The 'QemuOpts' syntax is just a way to encode complex data structures.
'nic,model=virtio,macaddress=00:01:02:03:04:05' can be mapped directly
to a C data structure. This is exactly what QCFG does using the same
JSON schema mechanism that QMP uses.
The effect is that you describe a command line argument in JSON like so:
{ 'type': 'VncConfig',
'data': { 'address': 'str', '*password': 'bool', '*reverse': 'bool',
'*no-lock-key-sync': 'bool', '*sasl': 'bool', '*tls': 'bool',
'*x509': 'str', '*x509verify': 'str', '*acl': 'bool',
'*lossy': 'bool' } }
You then just implement a C function that gets called for each -vnc
option specified:
void qcfg_handle_vnc(VncConfig *option, Error **errp)
{
}
And that's it. You can squirrel away the option such that they all can
be processed later, you can perform additional validation and return an
error, or you can implement the appropriate logic.
The VncConfig structure is a proper C data structure. The advantages of
this approach compared to QemuOpts are similar to QAPI:
1) Strong typing means less bugs with lack of command line validation.
In many cases, a bad command line results in a SEGV today.
2) Every option is formally specified and documented in a way that is
both rigorous and machine readable.
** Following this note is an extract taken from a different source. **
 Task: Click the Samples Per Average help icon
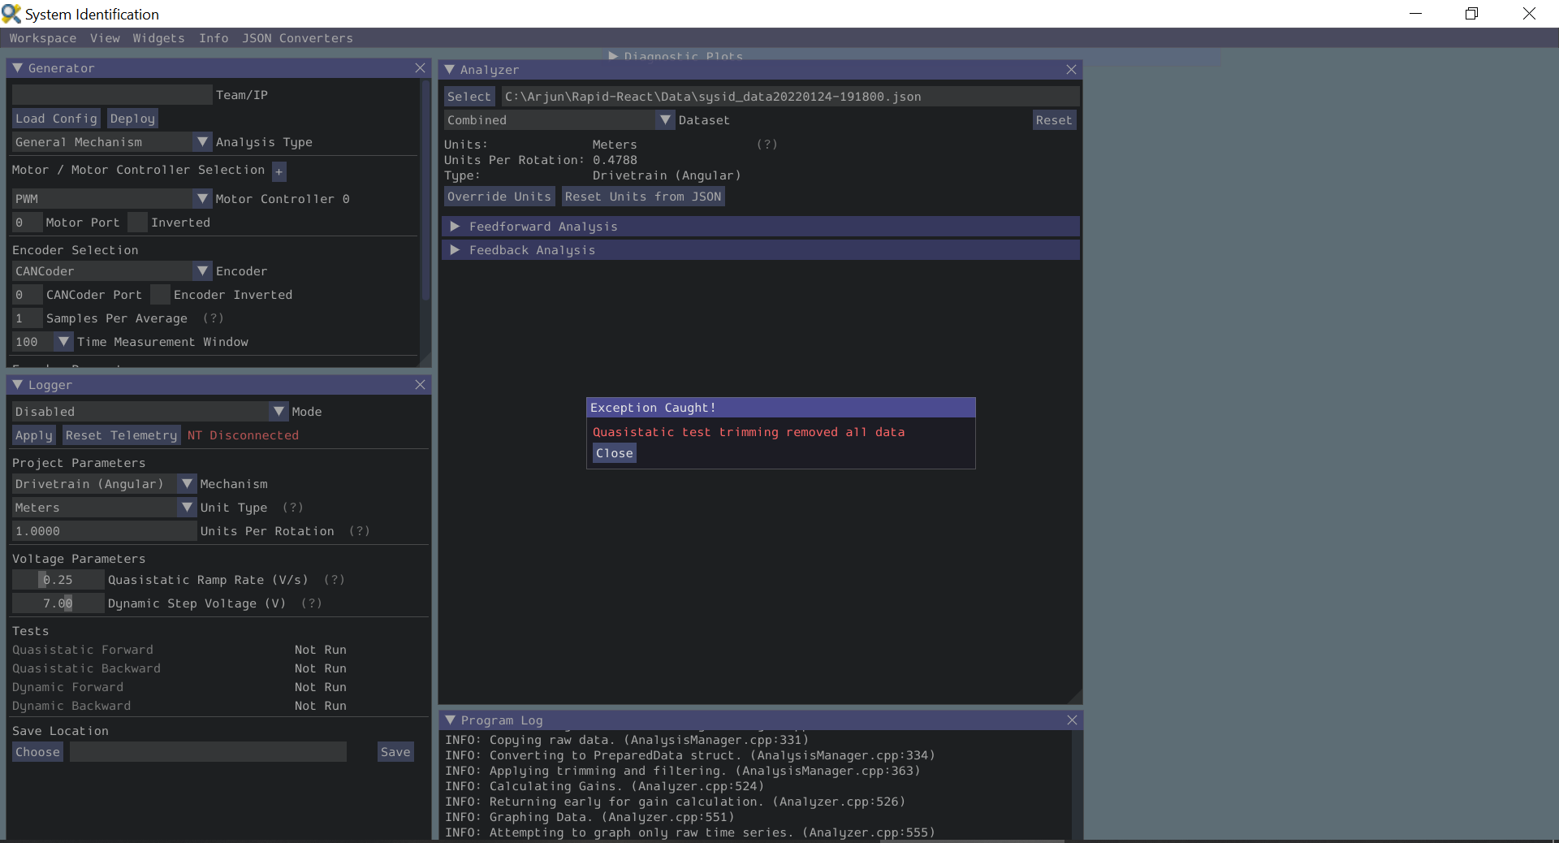(214, 318)
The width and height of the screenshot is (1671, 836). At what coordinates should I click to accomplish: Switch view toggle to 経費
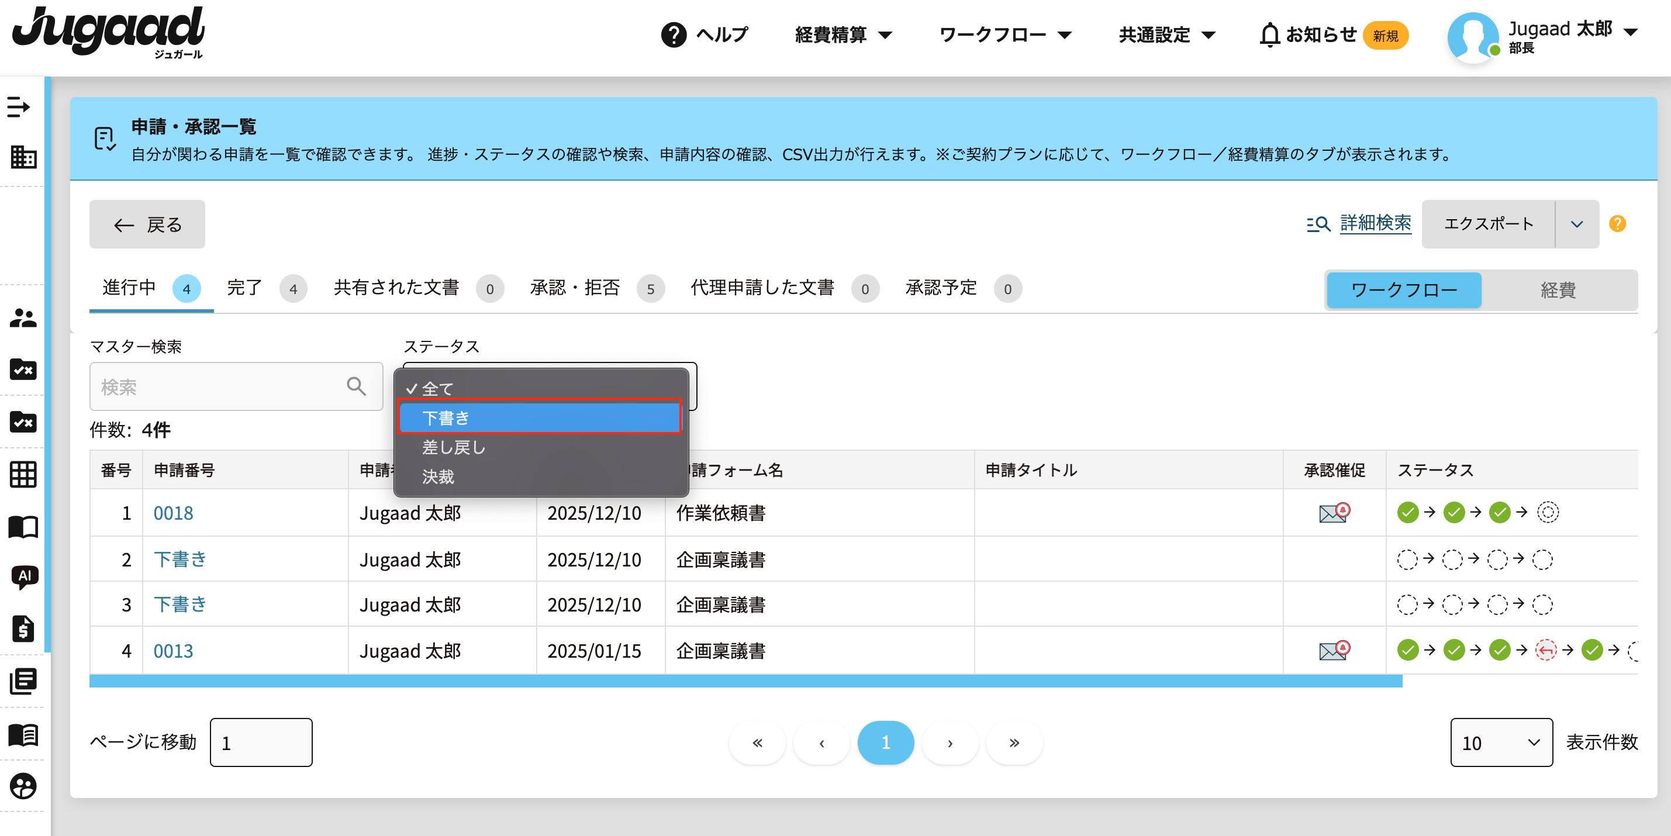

This means we can generate high
quality documentation in a variety of formats.
3) The command line parameters support full introspection. This should
provide the same functionality as Dan's earlier introspection patches.
4) The 'VncConfig' structure also has JSON marshallers and the
qcfg_handle_vnc() function can be trivially bridged to QMP. This means
command line oriented interfaces (like device_add) are better integrated
with QMP.
5) Very complex data types can be implemented. We had some discussion
of supporting nested structures with -blockdev. This wouldn't work with
QemuOpts but I've already implemented it with QCFG (blockdev syntax is
my test case right now). The syntax I'm currently using is -blockdev
cache=none,id=foo,format.qcow.protocol.nbd.hostname=localhost where '.'
is used to reference sub structures.
6) Unions are supported which means complex options like -net can be
specified in the schema and don't require hand validation.
I've got a spec written up at http://wiki.qemu.org/Features/QCFG.
Initial code is in my QAPI tree.
I'm not going to start converting things until we get closer to the end
of 0.15 and QAPI is fully merged. My plan is to focus on this for 0.16
and do a full conversion for the 0.16 time frame using the same approach
as QAPI. That means that for 0.16, we would be able to set all command
line options via QMP in a programmatic fashion with full support for
introspection.
I'm haven't yet closed on how to bridge this to qdev. qdev is a big
consumer of QemuOpts today. I have some general ideas about what I'd
like to do but so far, I haven't written anything down.
I wanted to share these plans early hoping to get some feedback and also
to maybe interest some folks in helping out.